11 février 2009 - de Catherine Soudé

Des petits carnets photographiques, noirs, bien reliés : douze, à raison d’une journée et d’un lieu par mois, c’est à travers eux que j’ai d’abord rencontré Jean-Michel Verdan. Je débarquais pour la première fois dans une assemblée de photographes amateurs avec le projet d’apprendre un peu la technique. Quelques mots en exergue d’un de ces carnets évoquaient ces petits riens de la vie ordinaire qui méritent d’être regardés et partagés, et  j’ai regardé. De cette soirée, je crois n’avoir gardé d’autre souvenir que celui-ci : je me sentais  étonnamment concernée par ce que je voyais. C’était comme un voisinage. Ces photos-là  me touchaient car elles étaient fortes  et me plaisaient car elles étaient belles. C’était aussi simple, aussi évident. Il y  avait là un regard personnel, chaleureux et singulier, sur l’apparente banalité des choses et sur le temps qui passe. En un mot, une écriture.


Ce qui me fascinait, me fascine toujours, chez Jean-Michel Verdan, c’est sa manière d’aller vers son sujet, de s’en approcher, de tourner autour, de chercher le contre-champ ou le surplomb, la latéralité ou  le face à face, la confrontation-  y aurait-il du toréador chez ce doux  humaniste ?  Je l’ai vu un jour, à une terrasse de café- un de ses haut lieux d’observation du monde – viser un  personnage magnifique. D’abord l’affût, attentif, immobile, et en même temps léger, l’air de rien, blagueur, mais  il voit immédiatement ce qui fait sens – comme une attirance  magnétique. Alors commence l’approche. Discrète d’abord. Mine de rien, presque sans bouger, il prend quelques photos. Puis il cherche le bon angle, se déplace, va s’asseoir à côté du personnage qui l’intéresse, engage la conversation  avec le barbu, le clochard, la  jolie voisine ou le chien de la vieille dame- il parle beaucoup aux chiens ces temps-ci. Il entre en contact, discute, fait quelques clichés, et c’est magique, on ne voit rien, on dirait  que son appareil travaille tout seul …Comment fait-il ?  Il va vite, je  n’ose pas dire qu’il fond sur sa proie car la métaphore  de la chasse ne lui va pas vraiment- je dirais plutôt qu’il se fond dans le décor, ou avec son sujet – j’exagère ? à peine..il devient quasiment invisible pour laisser surgir le visible – ou mieux le sensible- de l’autre,  celui qu’il  a regardé …

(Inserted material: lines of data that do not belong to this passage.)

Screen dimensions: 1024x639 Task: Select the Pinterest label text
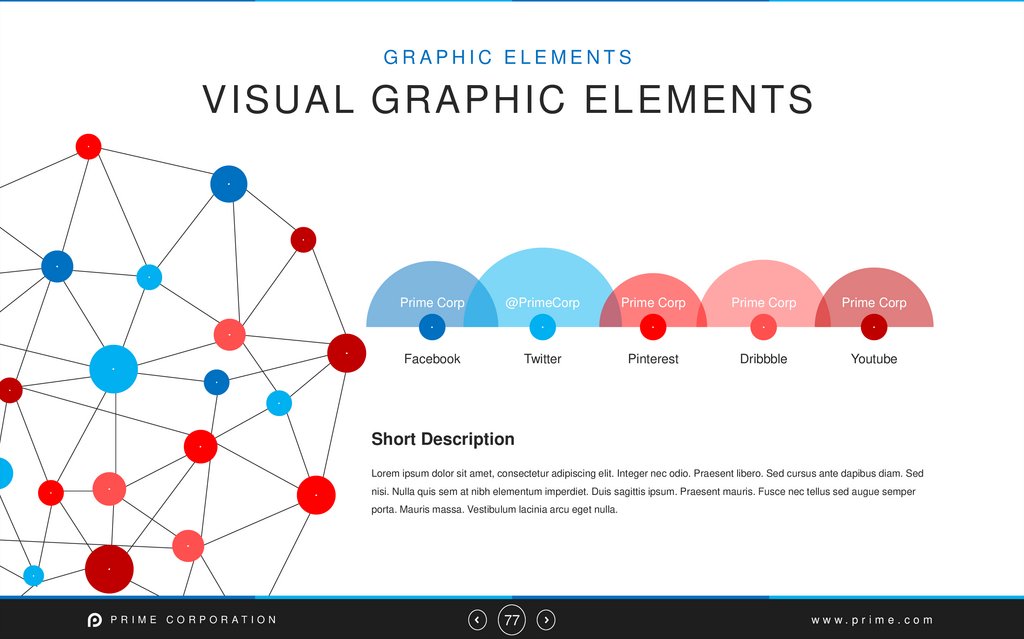click(x=653, y=359)
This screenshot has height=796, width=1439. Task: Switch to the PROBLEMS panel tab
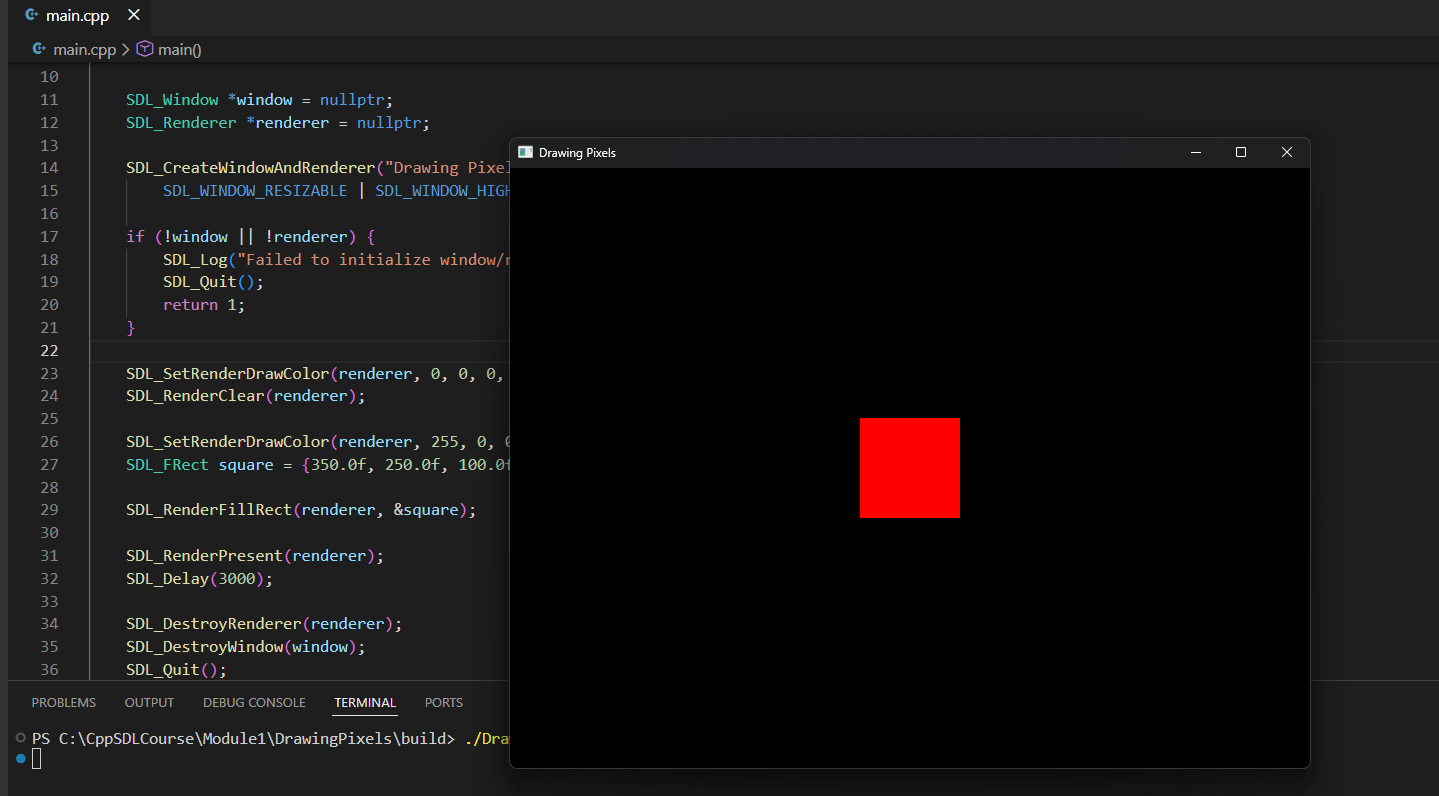(x=64, y=703)
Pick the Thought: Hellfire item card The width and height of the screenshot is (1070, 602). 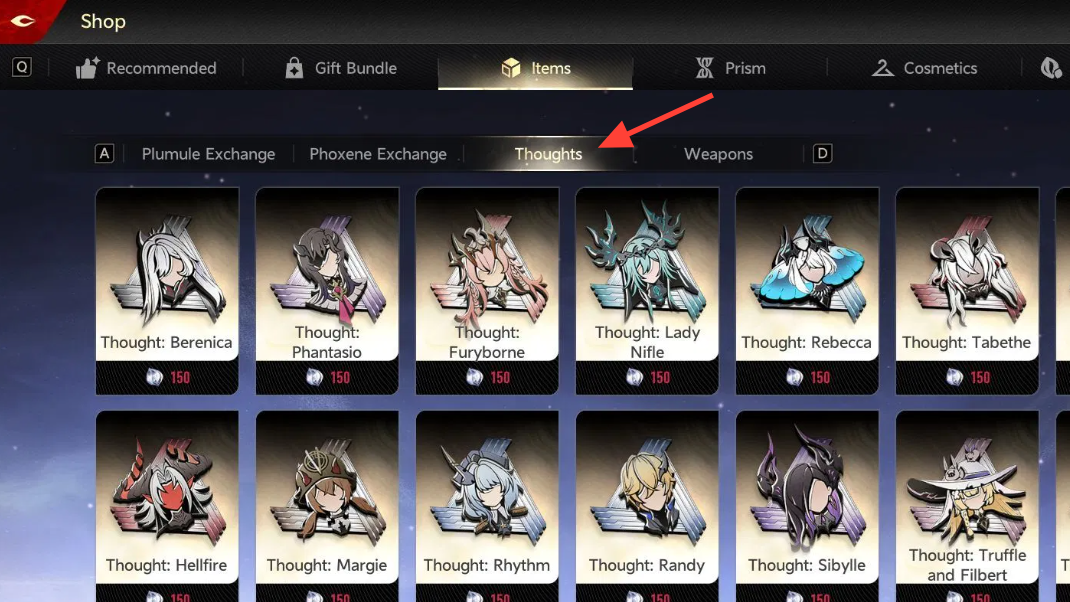167,506
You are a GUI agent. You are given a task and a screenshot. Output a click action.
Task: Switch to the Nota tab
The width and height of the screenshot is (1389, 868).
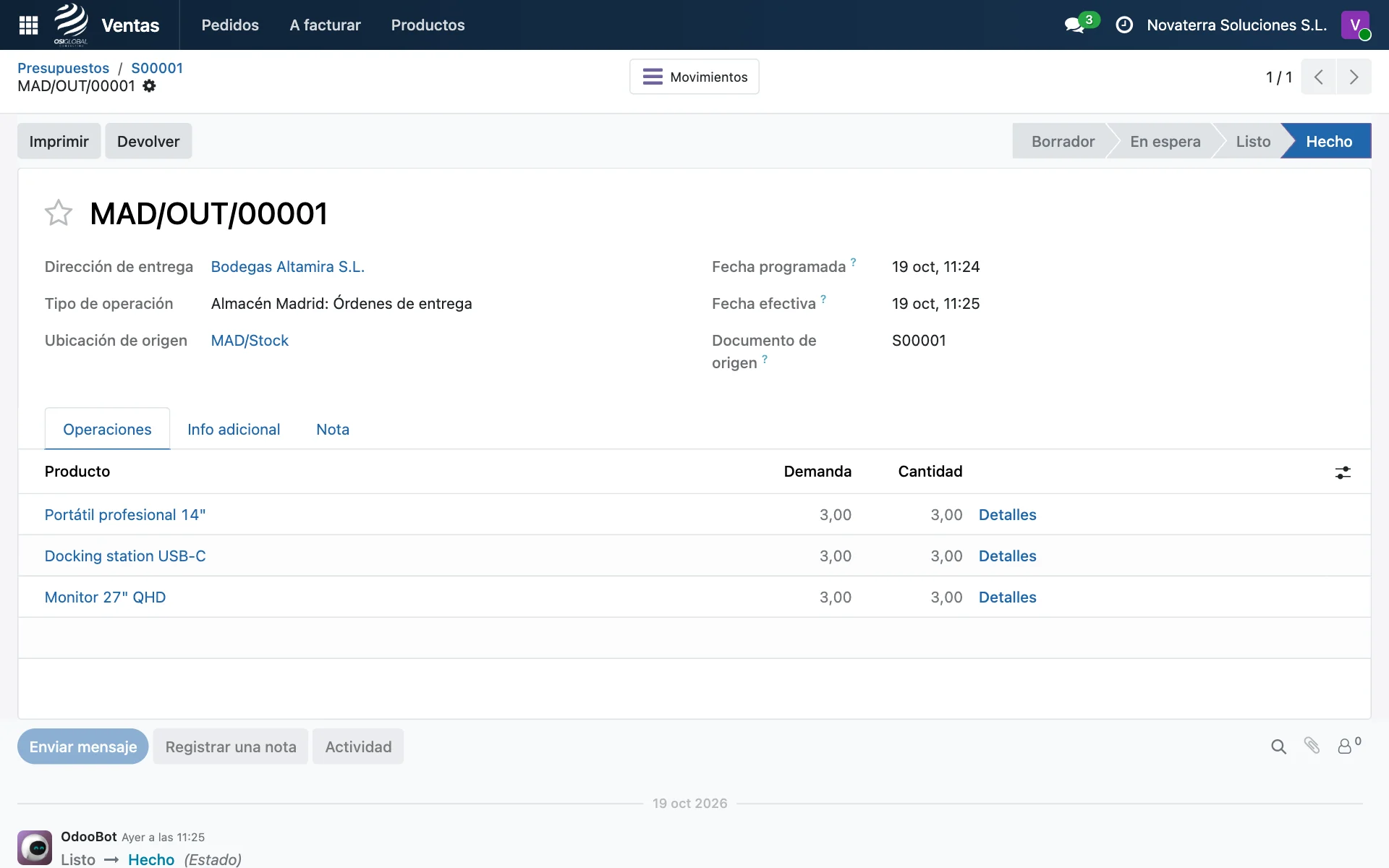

Beaucoup d’autres choses à dire encore : son rapport à l’espace, aux  lieux qui constituent son territoire photographique, ici à Montpellier, à Sète, à Palavas, dans les Cévennes, ses trajets, en vélo, son appareil photo greffé sur  le thorax- il faut pouvoir agir vite si un événement se produit.  Mais aussi sa manière de bouger, de s’allonger s’il faut, de poser son appareil par terre pour donner aux passants une stature de géants, de chercher des lieux surplombant pour au contraire les réduire à de simples signes. Son incroyable inventivité pour trouver d’autres manières de raconter ce qu’on voit tous les jours dans une ville …Il semble que rien ne soit trop ordinaire, trop pauvre  ou trop usé, pour peu qu’on sache trouver le cadre, donner du sens. Dire aussi sa tendresse pour les gens, les vieux, les clochards, son quartier des beaux-arts.


Et il faudrait enfin parler son rapport au temps, car son travail photographique est un travail sur le temps qui passe, sur ces traces infimes qui marquent la vie de tous les jours. Il fait des autoportraits pleins d’humour, écrit  avec les images son autobiographie au jour le jour.  Depuis quelques mois en effet il a entrepris un journal photographique : une photo par jour qu’il pleuve, tonne ou vente. Et il s’y tient. La pluie, il en fait une nouvelle expérience esthétique. Sur son blog il indique non seulement la date de chacune de ses photos mais aussi l’heure, à la minute près, comme une encoche précise dans la chair du temps. Car il aime la précision, le travail bien fait. Cet aimable  dilettante qui se balade avec l’air dégagé d’un flâneur est un vrai bosseur, pire un perfectionniste ! Je l’ai vu  retravailler longuement une de mes photos quelque peu approximative et embrouillée pour la rendre lisible, en faire ressortir « l’intention » comme il dit.


Ce que je dis ici est un peu du compagnonnage photographique  que quelques-uns ont partagé avec lui. Des débutants- je l’étais- à qui il a donné confiance, à qui il a appris à regarder, à trier, à choisir, sans concession pour les faiblesses mais indiquant toujours les possibles, encourageant  à oser davantage, aidant sans compter. A sa manière à lui : généreuse et pudique.